Baixinho, quase em segredo, não vá a cidade malfadar esta mania, mas gosto de falar sozinho. Quando estou só chego a declamar odes e epopeias. Se não aparecer vivalma até faço discurso sobre o estado da Nação. Sei que o pessoal toma tal excentricidade como coisa de maluco e, algum mais generoso (porque, vasculhado, se encontra) como coisa de poeta. Ultimamente, dizem que é do aproximar das eleições, certos vigilantes espalham-se pelos bares, esplanadas, restaurantes, locais de trabalho e prédios de moradia, a tentar identificar os que falam sozinho. Os que falam só, contrariamente aos que só falam, são um perigo para a nossa jovem democracia, dizem. Tais vigilantes não se deixam emocionar pelas prerrogativas da loucura ou da poesia. Vou ter de tomar uma providência…

Sem algum porém

Ele parece mesmo uma tartaruga ou uma baleia: animais em vias de extinção. Quem souber das suas coordenadas, corra logo a notificar a imprensa. O denunciante terá direito a ser entrevistado no telejornal e outras mordomias da classe dirigente. Vejo-o, mas fico calado. Proteger as espécies é jogar limpo com a existência. E o garção pergunta quer mais do mais ou mais do menos e eu, um tanto deliciado, cá para mim que ele me sugestionava os versos de Arnaldo Antunes, respondo queria mais desse menos e, no dizendo, fazendo, me foi servido mais uma taça de vinho tinto.

No que acontece lá fora

Lá fora, a noite se esboçando. Cá dentro (em como me lamento), o fado de uma saudade. Os versos que balbucio: Cupido não divulga quando vem. Nem quando não vem, penso, logo existo. O poema, entretanto, está parado. Estagnado da silva. Como a rua, de repente, parada diante do semáforo vermelho. Ou, então, à hora cambaleante. Um engarrafamento não chega a ser romântico. Mas tu acharias que sim? Temos cidade! Olho pela janela: a rua. Lá fora, mais ao alto, a lua. Cá dentro (no quarto do meu pensamento), mulher nua que me arrebata…

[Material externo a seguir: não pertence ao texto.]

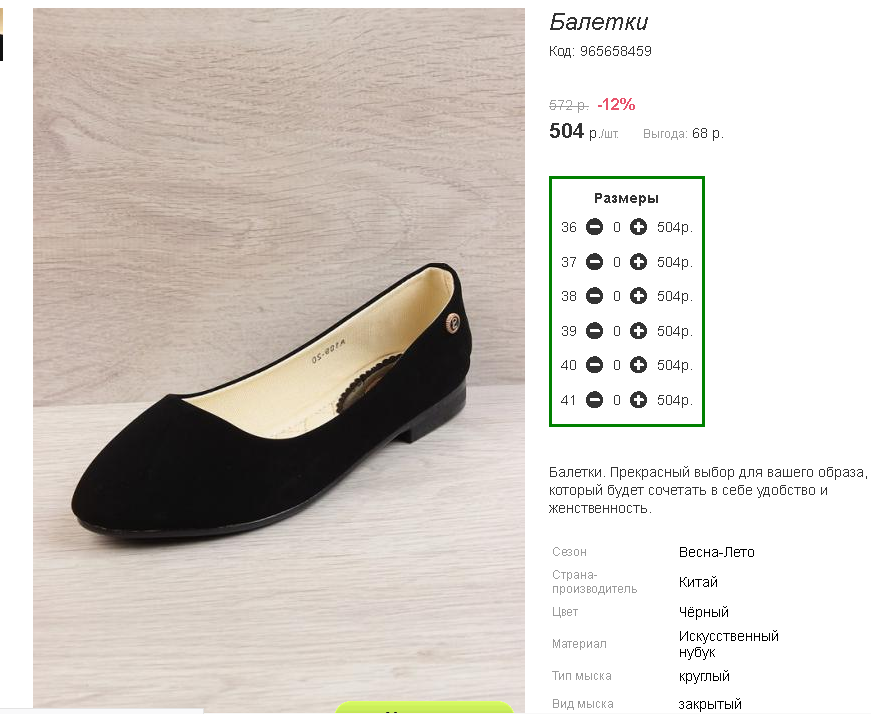Select the thumbnail at top left edge
871x714 pixels.
coord(2,34)
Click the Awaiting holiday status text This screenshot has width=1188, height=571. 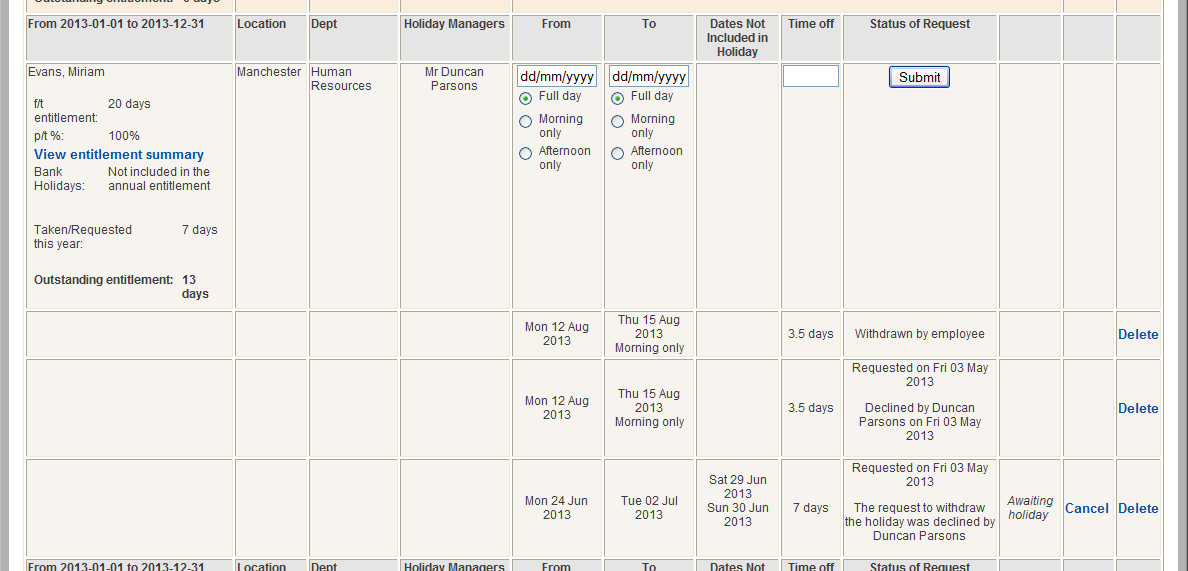pyautogui.click(x=1030, y=508)
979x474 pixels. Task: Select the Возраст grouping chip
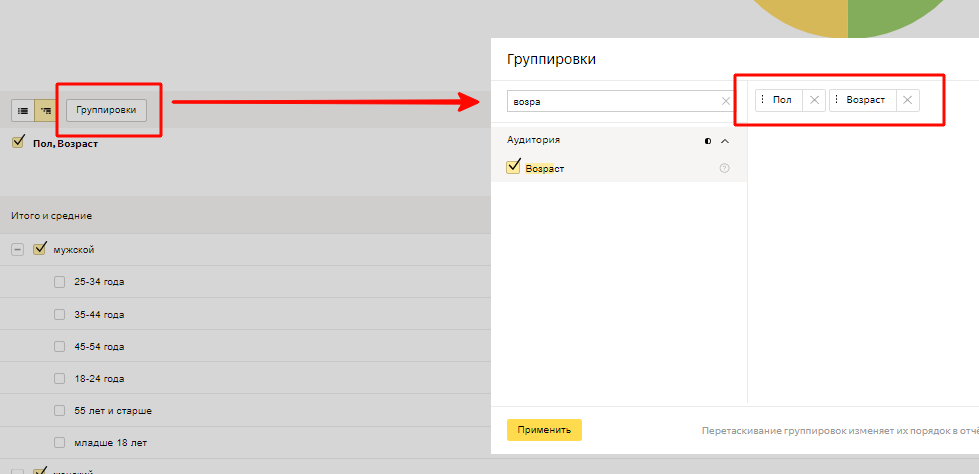point(865,100)
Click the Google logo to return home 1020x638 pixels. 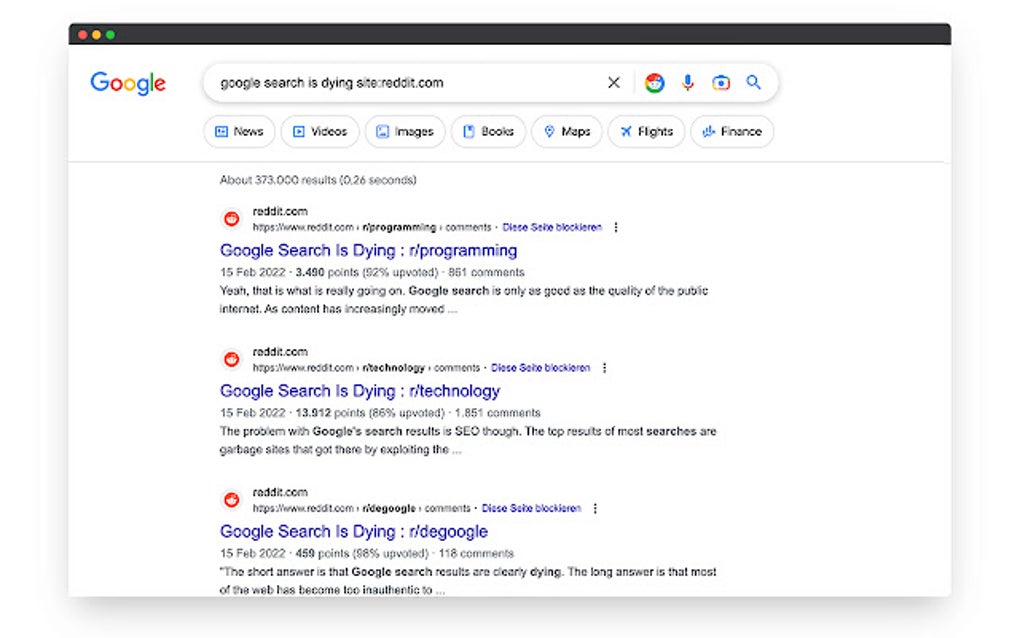coord(127,83)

terça-feira, setembro 07, 2010

Terçar armas

Chove

Gosto de sentir a chuva, quando vagarosa como agora e deixa uma batida de saudade cá dentro. Em verdade, gosto mais do céu com cara de chuva. Não que eu esteja romântico, realista, hiper-realista, surrealista, blá-blá-blá. Apenas ando nostálgico por estes dias. E um cristão (quanto mais um ateu) terá direito de acordar encharcado, como amanhã, por triz do acaso, possa ele se raiar solar para caramba. Chuva suave, parecendo brisa. E eu vou escrevendo como um navio à vela que, indo longe no mar, se esbate na neblina. Chove e a chuva para mim é aquela canção de Jorge Benjor "Chove, chuva": simplista, quase cristalina, com a verdade da água de uma lagoinha. Vezeiro, costumaz e renitente da minha varanda, vejo o mundo acinzentado. Terçar armas contra a solidão? Deixai-me em busca dos meus silêncios desavindos. Uns estarão pela chuva vagarosa e mansa, outros andarão em tal navio pela névoa plúmbea. Desconfio, vasculhando-os de fio a pavio, que é tudo vazio. Senão tão venal quão será o pensamento,  existirei de haver cá dentro batida de saudade...

Água rósea dos cântaros

Conta-me o amigo João Branco da perfídia dos seus detractores anónimos. Mas o que queria ele que houvesse? Gente reconhecida, grata e alegre por já haver movida teatral em Cabo Verde? Gente saudável e sem peçonha, de bater palmas quando se iluminam as luzes da ribalta? Gente que não mata, nem esfola, quando se lhe aparece outrem com a graça de uma borboleta e o viço de uma rosa em seu lado de cá? Não, meu caro. O meio não é pequeno, mas tacanho. Os tempos não são novos, mas minguados. É tudo neófito, do piorio e bafiento: a xenofobia à moda, o racismo emprestado e a contradança da malidecência. Eugénio Tavares, ora patrono da Cultura, passou pior com a miudeza administrativa. Mesmo Baltasar Lopes, ora adulado em morte, era apupado pelos mediocres da parvónia. E Amilcar Cabral, que a veneranda ora cita, fora ceifado pelos seus. A perfídia verde ou amarela - a peçonha seja ela em arco-íris -, tal como as chagas no dorso de Cristo, os detractores anónimos são o ínfimo sinal de sermos água rósea dos cântaros...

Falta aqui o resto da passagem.